All of those people have Jobs that wouldn't exist in more lean
organisation, and a lot of that keeps the Country ticking over. With
something like a third of people in the Country being directly or
indirectly paid for by the state, it begins to become obvious why change
has to be slow, measured and sometimes counter-intuitive.

Now there are many Economic models that don't need the above, it's
fully possibly to run a country with a lean and mean services model
with more top-down wealth distribution and so on, but noone in there
right mind ever sees that happen over-night. It's the hysteresis
in the system that economists fear the most.

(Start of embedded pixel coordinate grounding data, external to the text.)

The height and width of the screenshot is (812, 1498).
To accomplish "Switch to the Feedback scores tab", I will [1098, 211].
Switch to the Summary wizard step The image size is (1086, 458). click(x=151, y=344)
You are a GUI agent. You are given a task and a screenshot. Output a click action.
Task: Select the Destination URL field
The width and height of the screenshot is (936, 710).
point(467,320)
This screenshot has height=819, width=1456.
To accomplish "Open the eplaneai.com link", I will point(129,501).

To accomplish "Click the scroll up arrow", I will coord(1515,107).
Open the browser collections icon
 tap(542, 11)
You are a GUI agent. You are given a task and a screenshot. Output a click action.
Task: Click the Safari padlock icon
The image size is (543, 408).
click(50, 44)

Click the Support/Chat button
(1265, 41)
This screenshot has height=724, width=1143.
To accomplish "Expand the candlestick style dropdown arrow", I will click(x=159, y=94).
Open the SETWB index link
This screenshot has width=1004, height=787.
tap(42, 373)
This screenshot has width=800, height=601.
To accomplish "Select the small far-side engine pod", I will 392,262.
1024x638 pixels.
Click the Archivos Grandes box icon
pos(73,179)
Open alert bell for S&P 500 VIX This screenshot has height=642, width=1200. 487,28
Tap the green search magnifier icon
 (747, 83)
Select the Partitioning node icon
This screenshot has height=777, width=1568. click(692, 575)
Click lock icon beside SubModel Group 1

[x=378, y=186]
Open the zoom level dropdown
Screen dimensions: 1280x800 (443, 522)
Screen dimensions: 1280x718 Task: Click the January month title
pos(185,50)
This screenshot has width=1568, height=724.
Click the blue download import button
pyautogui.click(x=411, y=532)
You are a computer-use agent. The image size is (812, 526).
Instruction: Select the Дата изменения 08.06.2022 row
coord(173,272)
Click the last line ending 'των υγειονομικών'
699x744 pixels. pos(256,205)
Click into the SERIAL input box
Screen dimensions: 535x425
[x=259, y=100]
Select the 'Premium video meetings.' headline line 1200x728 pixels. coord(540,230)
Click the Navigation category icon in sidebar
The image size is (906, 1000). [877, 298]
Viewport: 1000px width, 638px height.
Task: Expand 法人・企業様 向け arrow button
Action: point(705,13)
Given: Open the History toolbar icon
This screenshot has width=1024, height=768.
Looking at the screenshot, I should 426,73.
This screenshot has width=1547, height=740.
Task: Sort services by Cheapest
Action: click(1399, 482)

And so it is with Microsoft. What people are not factoring into the
Government's Total Cost of Owenrship equation is that Microsoft isn't
just an expenditure for our economy, it's an input too. Microsoft is one
of Ireland's largest exporters and employs thousands of people here,
directly and indirectly and you can bet they feel a lot more favourable
about staying like that when they have the local Government on side as a
major customer.

I don't know the numbers but I would be surprised if they wern't a net
input, after all Government expenditure on Microsoft products was
removed. This argument is not going to be one on a TCO front, it's just
not politically doable. It wouldn't even matter if there was a massive
Open Source input into our economy here (which there isnt) - it's just
how it works with jobs.

Anyway, there are no votes in an Open Source Vs Propreitary argument -
maybe a few hundred (at most) people spread accross the country who
would even consider it, if they even vote at all, and it certainly won't
have any affect *at all* on Fianna Fáil loyal base (FF don't care about
the floating vote, they know they never get it).

Frankly, it's quite rational for the Government to be giving money
to an organisation in a way in which it will help drive our economy.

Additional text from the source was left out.